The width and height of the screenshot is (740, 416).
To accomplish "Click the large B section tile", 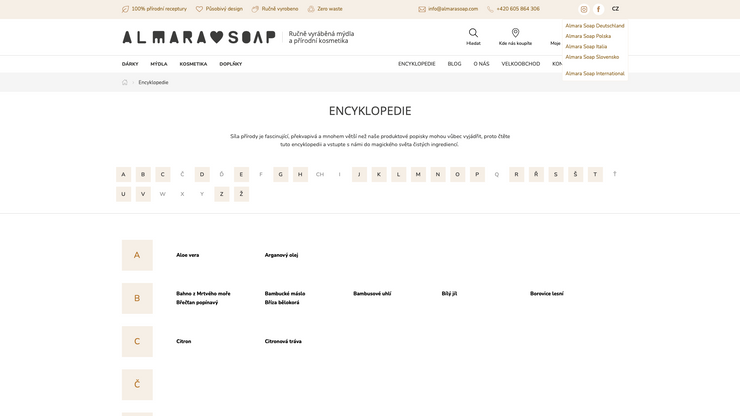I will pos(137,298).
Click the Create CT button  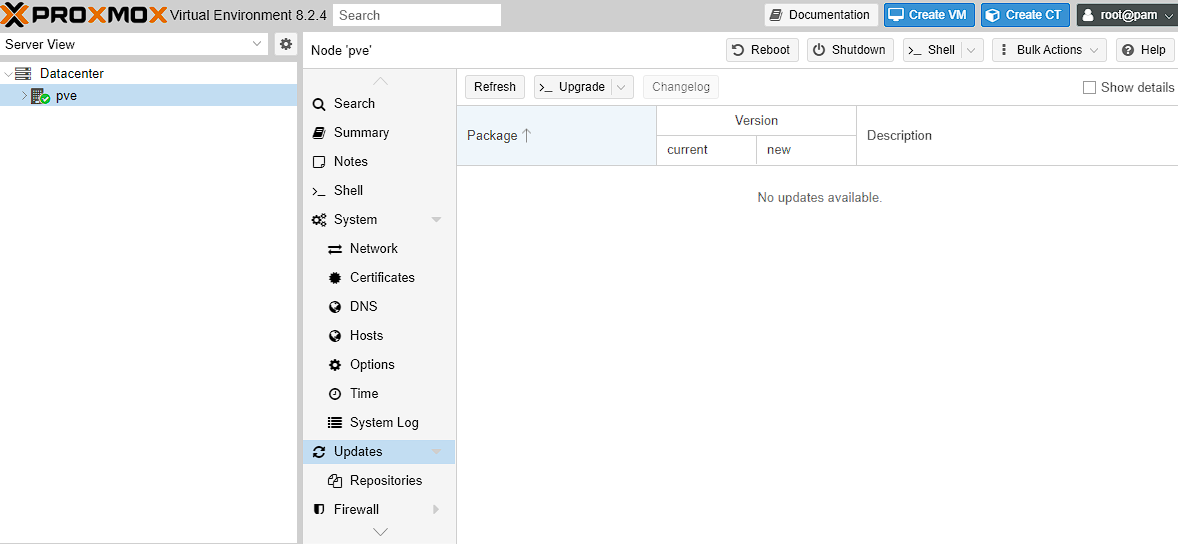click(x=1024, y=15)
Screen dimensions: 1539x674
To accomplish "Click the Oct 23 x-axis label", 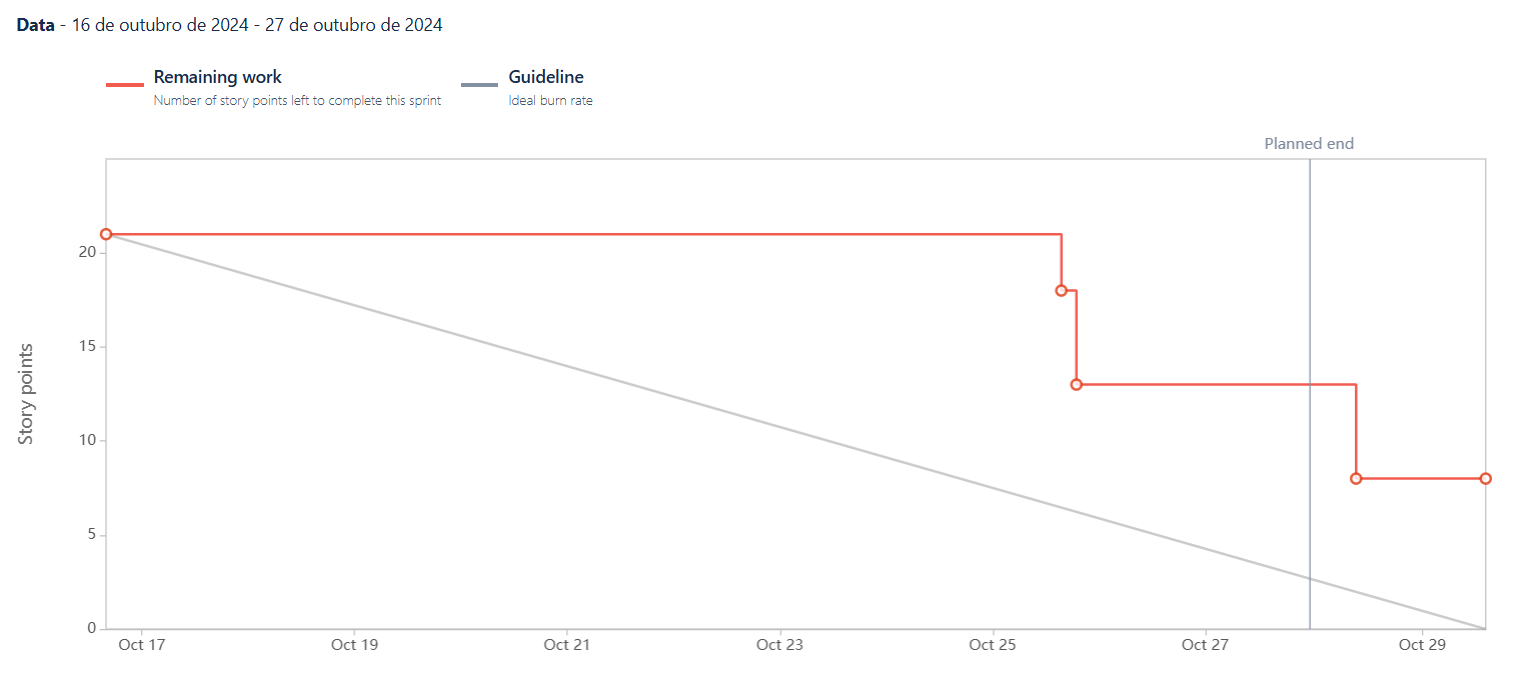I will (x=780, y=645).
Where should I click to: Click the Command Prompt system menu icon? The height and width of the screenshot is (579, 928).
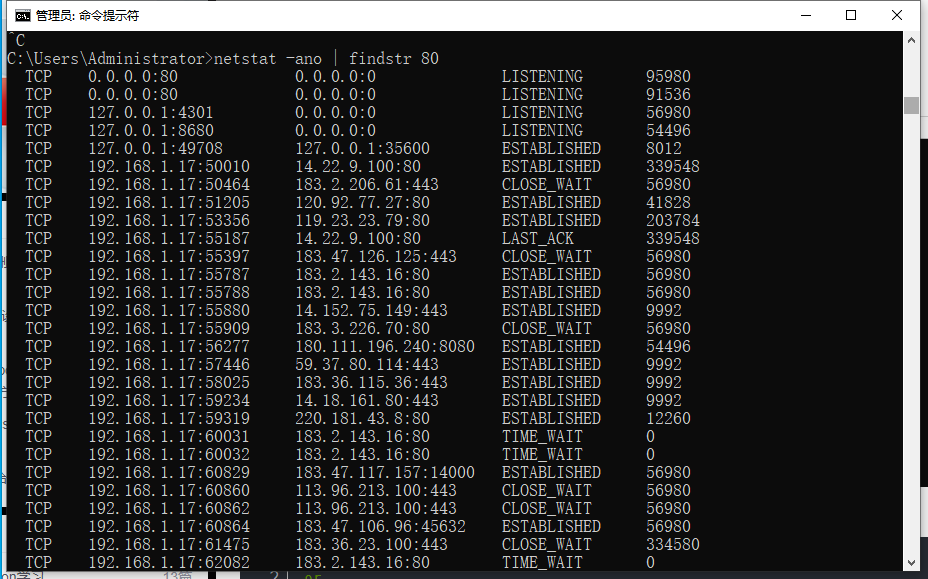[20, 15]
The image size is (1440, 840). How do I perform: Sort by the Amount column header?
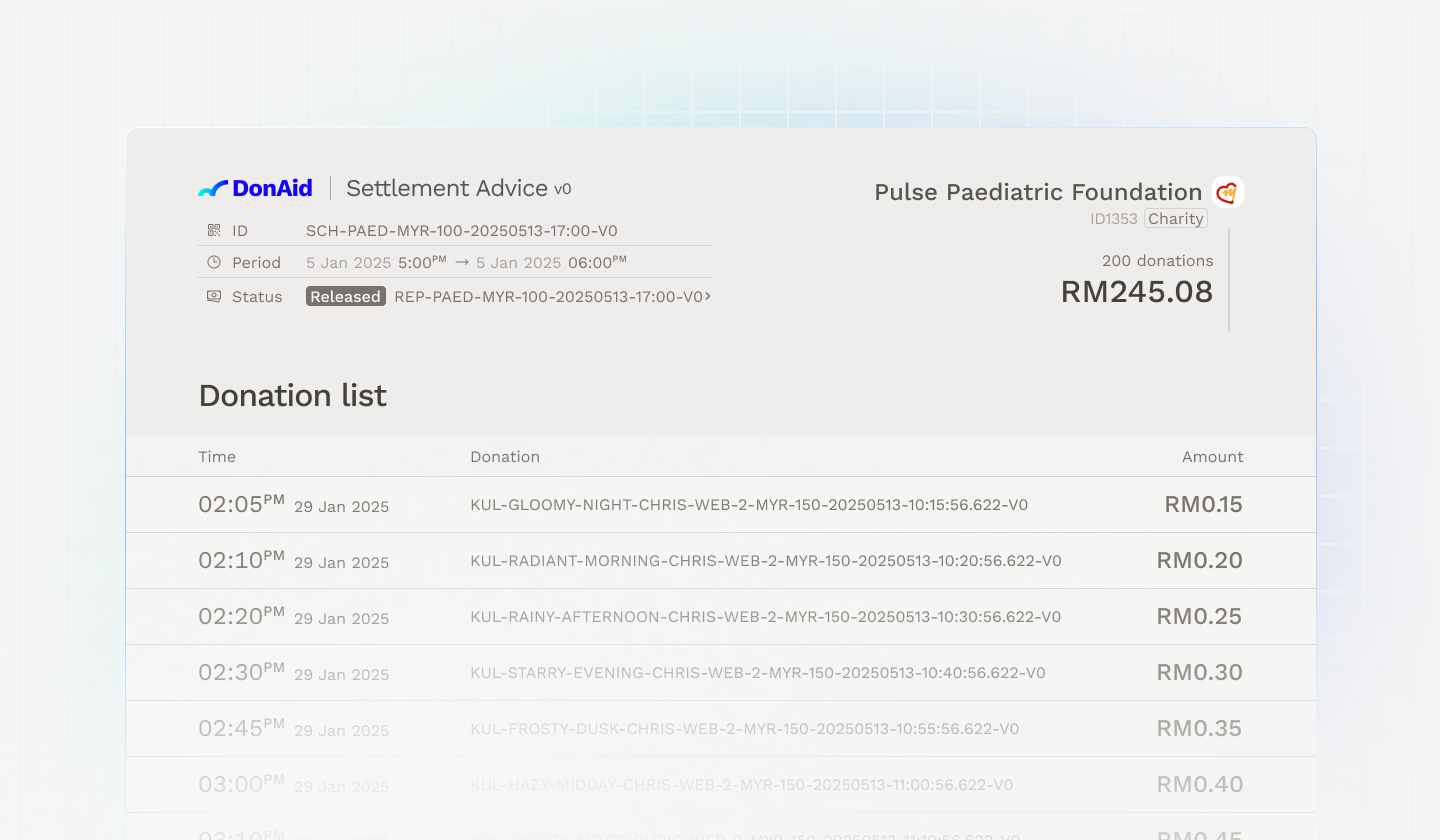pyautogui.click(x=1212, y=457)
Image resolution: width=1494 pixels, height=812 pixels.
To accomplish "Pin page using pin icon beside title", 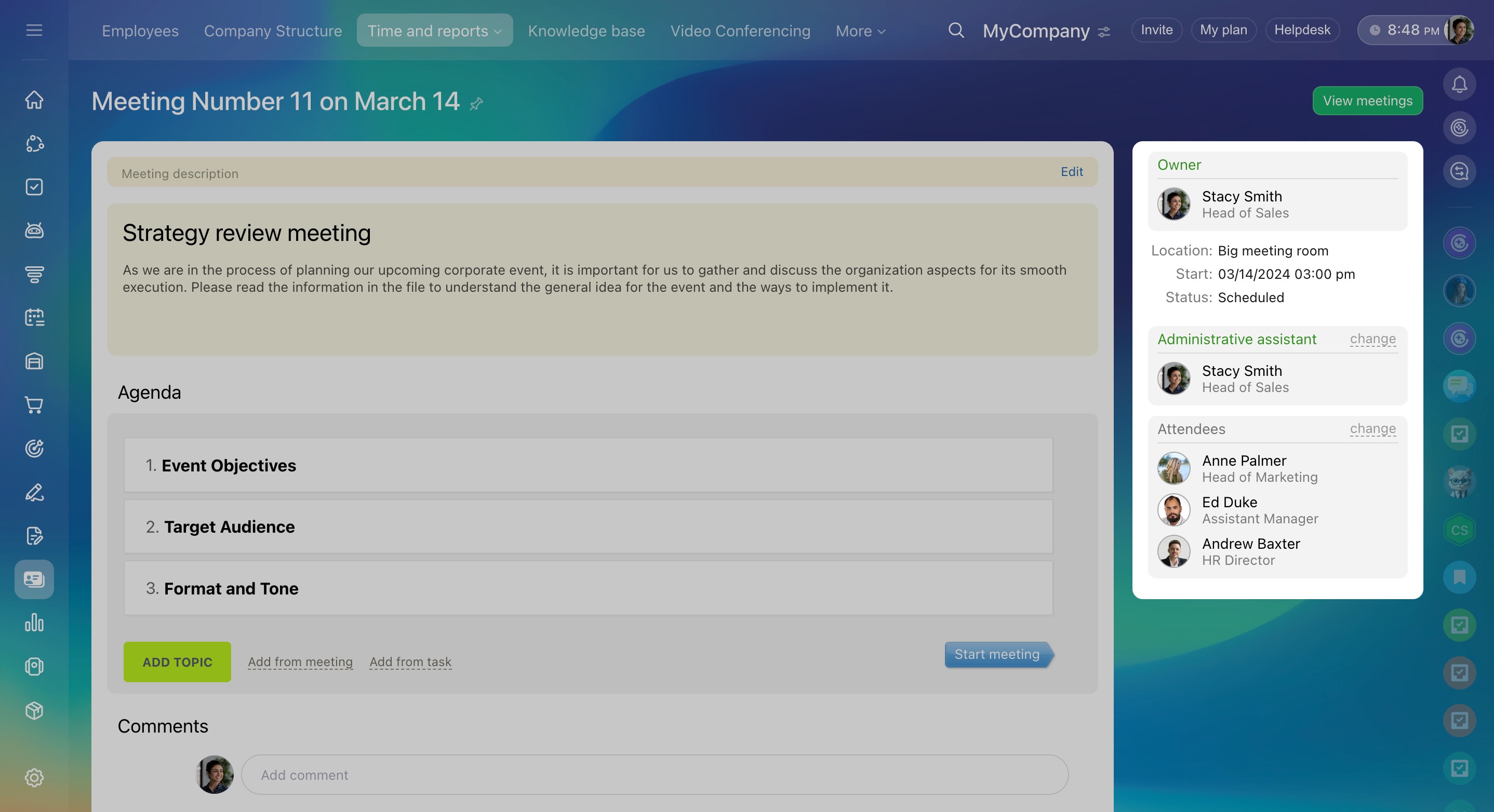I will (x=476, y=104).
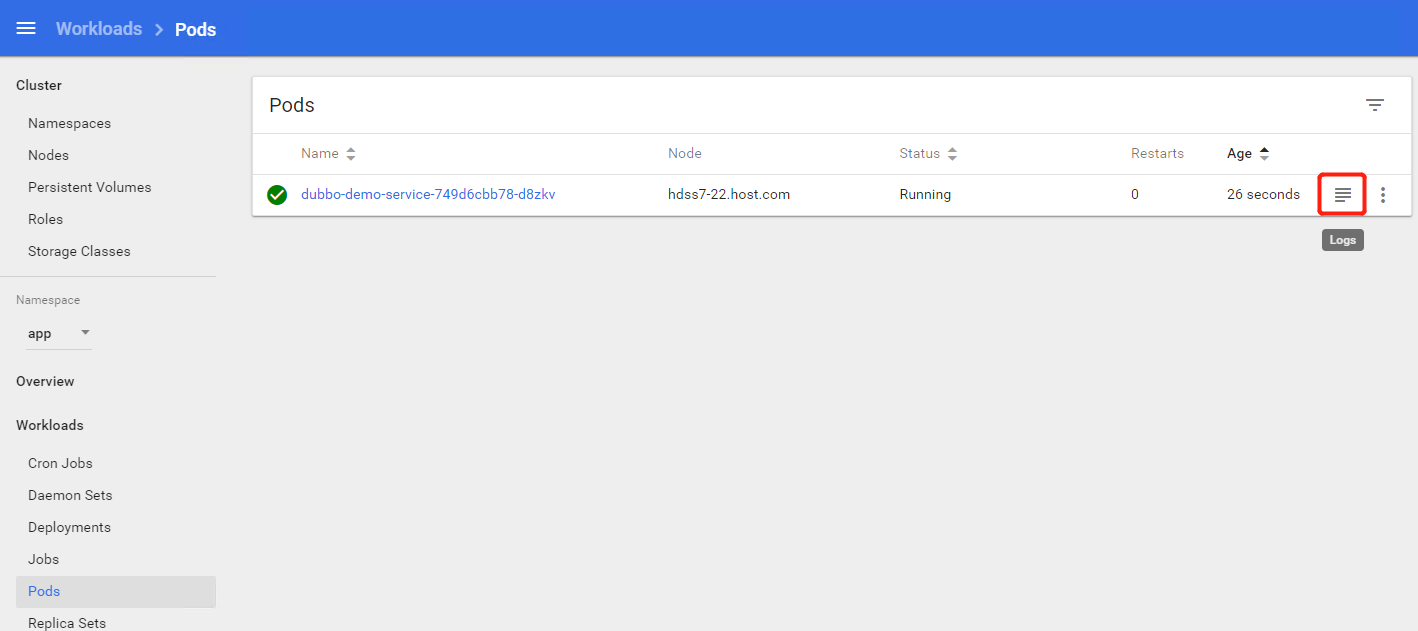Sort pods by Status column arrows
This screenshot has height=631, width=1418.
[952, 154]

——

TUS INSTRUCCIONES
Localiza en el material todas las líneas donde aparece la palabra "screenshot" y cópialas. Distingue entre mayúsculas y minúsculas.

RESPUESTA DEL EJERCICIO
The width and height of the screenshot is (740, 416).
Where should I click to: Click the Command Prompt system menu icon? The height and width of the screenshot is (579, 928).
This screenshot has height=631, width=1418.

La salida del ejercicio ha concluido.